Ministro do STF determina que revista Crusoé e site O Antagonista tirem notícia do ar

Matéria sobre relação do presidente do Supremo Tribunal Federal, Dias Toffoli, à empreiteira Odebrecht

Mensagem mostra que reportagem está fora do ar - Print do site da revista Crusoé

Nesta segunda-feira, 15, o ministro Alexandre de Moraes, do Supremo Tribunal Federal, mandou que a revista Crusoé e o site O Antagonista - que reproduziu o conteúdo - retirem do ar as notícias que revelam a relação entre o presidente do STF, ministro Dias Toffoli, e a empreiteira Odebrecht. O caso se deu após manifestação da Procuradoria-Geral da República a respeito da matéria intitulada 'O amigo do amigo de meu pai', que estampava a capa da última edição da publicação. O material havia sido publicado no site na última sexta-feira, 12, e quem acessa a página agora se depara com a seguinte mensagem: "Reportagem censurada judicialmente".

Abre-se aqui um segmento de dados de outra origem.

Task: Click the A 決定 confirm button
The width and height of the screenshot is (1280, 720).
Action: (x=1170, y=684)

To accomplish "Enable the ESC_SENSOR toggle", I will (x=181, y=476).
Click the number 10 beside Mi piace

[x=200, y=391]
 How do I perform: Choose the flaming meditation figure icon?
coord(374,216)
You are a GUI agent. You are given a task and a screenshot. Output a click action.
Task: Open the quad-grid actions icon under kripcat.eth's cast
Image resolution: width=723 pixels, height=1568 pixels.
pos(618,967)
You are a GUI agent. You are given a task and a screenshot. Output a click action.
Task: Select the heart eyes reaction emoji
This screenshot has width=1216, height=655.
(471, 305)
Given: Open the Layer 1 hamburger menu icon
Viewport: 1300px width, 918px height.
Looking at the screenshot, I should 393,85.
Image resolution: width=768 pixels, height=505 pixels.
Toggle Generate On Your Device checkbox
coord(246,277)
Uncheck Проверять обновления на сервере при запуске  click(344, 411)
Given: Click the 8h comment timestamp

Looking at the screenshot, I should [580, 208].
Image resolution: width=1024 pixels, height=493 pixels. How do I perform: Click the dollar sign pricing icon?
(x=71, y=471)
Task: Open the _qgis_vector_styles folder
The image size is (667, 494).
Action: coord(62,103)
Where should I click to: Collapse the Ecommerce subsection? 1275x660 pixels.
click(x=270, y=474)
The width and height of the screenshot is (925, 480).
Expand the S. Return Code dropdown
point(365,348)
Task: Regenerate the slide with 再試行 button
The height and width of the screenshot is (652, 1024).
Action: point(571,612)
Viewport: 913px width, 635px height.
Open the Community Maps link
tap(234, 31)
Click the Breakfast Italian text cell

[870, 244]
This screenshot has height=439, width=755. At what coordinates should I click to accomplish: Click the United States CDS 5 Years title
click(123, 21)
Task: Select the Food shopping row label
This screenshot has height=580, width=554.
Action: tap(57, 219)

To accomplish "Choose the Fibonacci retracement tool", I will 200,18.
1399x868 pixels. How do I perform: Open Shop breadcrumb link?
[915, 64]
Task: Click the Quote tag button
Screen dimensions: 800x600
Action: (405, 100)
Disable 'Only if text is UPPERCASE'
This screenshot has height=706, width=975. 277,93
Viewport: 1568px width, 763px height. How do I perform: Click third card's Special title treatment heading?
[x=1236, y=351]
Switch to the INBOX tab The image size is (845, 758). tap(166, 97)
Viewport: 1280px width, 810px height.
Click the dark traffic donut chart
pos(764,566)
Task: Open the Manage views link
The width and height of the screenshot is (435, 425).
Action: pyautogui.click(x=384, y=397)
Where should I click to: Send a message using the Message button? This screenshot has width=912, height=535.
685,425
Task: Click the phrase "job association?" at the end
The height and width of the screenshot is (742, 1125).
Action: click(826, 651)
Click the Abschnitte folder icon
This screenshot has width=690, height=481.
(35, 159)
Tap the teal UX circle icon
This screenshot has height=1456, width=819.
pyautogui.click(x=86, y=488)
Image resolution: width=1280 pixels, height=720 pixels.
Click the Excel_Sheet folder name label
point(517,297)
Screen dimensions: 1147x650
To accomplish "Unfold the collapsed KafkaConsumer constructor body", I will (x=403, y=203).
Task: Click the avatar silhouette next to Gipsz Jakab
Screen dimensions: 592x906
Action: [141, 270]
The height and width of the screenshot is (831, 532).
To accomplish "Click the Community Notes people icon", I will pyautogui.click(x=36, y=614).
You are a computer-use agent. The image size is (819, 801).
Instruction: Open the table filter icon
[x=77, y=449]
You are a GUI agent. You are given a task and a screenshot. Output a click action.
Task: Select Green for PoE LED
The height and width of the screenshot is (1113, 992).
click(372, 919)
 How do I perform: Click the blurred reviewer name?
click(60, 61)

O texto publicado pela revista e pelo site se refere a uma troca de mensagens entre executivos da Odebrecht e informa que, no diálogo, uma pessoa pergunta a outra se Emilio Odebrecht, pai de Marcelo, falou ou falaria com um "amigo do amigo". Este, no caso, seria Toffoli, de acordo com informações fornecidas pelo próprio Marcelo. Na época da conversa, o presidente do STF era advogado-geral da União. Entretanto, a PGU desmentiu a notícia e afirmou não ter recebido o documento mencionado na reportagem.

Por meio de uma nota, a Crusoé afirma que reitera o teor da matéria, que foi feita baseada em documento, "e registra o contorcionismo da decisão, que se apega a uma nota da Procuradoria Geral da República sobre um detalhe lateral e a utiliza para tratar como 'fake news' uma informação absolutamente verídica, que consta dos autos da Lava Jato".

Além de mandar tirar a notícia do ar, o ministro fixou uma multa diária de R$ 100 mil em caso de descumprimento da decisão, e estabeleceu que os responsáveis pelo site e pela revista prestem depoimento em 72 horas.